I have a small collection of "pocket magazines" which I got from my Dad. These magazines measure 5" by 4" and run about 70 pages. They feature news stories, sports, celebrity news, and lots of photos. Some of them are really "pin-up" mags with titles like "He", "Show" and "Tempo". One is called "People Today" and is very much like the current "People" magazine with celebrity news and gossip. I wasn't able to find anything in searching the Internet on these. The issues I have run from 1951 to 1961.
"Quick" was more focused on news stories. It was published by the same company which published "Look" magazine. "Look" was a large format magazine which competed with "Life" magazine. I can remember both being around my house in the 1960's and 1970's.
This issue was probably on the newsstands the week after I was born. It was an election year and I'm guessing by the coverage in this issue and several others that "Quick" favored Ike.The lead article was "Is it Sensible to Live On A Budget?". The answer in the first line of the article was no.
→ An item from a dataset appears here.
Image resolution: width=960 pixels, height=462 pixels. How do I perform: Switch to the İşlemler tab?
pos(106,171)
But then the article went on to tell you how to set up a budget.
I suspect that this issue, if it was in a little better shape, might be worth some money due to the cover and the article about her inside.
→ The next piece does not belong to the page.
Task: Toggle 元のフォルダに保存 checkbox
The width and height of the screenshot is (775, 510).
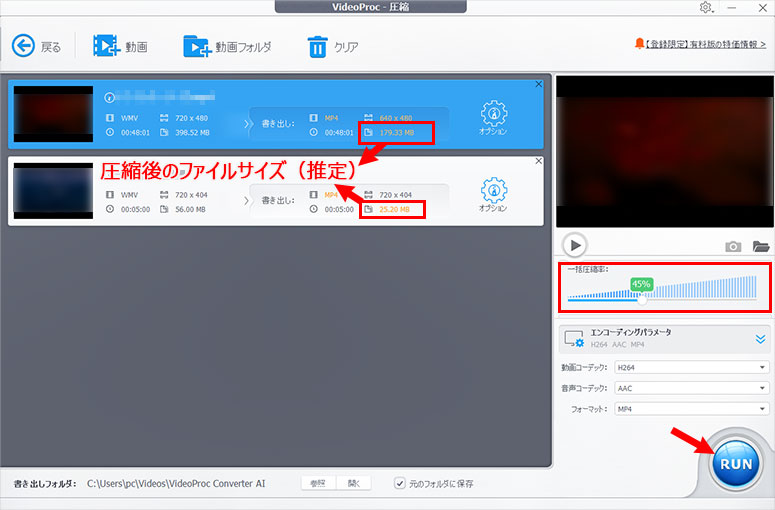Action: tap(400, 484)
This was very early in her career. "Can you live to be 100?". The article concludes that by the year 2000, many people would be living past 100. I'm not quite sure that's true.
The ads are fun to read. This was when big American iron was king. Look at this car. It looks like 6 people could sit in the front seat. 140 HP! "Red Ram V-8 Engine"! Makes me salivate.
I have no idea what this stuff was. All I could find on the Internet was people selling other Corn Soya ads. Apparently it was good for you.
Rich in dextrose! In the '50s, sugar was good for you.
Some baseball news. Click on the picture so you can read the story about the end of the 1951 baseball season. It took me a few seconds to realize why the manager of the Dodgers was wearing a cap with a "B" on it.
Something you don't see in magazines today, cigarette ads. The point of this ad seems to be that cigarettes are pretty nasty, but Old Golds aren't too bad.
Another thing you don't see in magazines, an ad for trains. My Dad, for a time in the 1940s, worked for the main competitor of Pullman, Budd Co. Does Boeing run adds suggesting that you fly more often?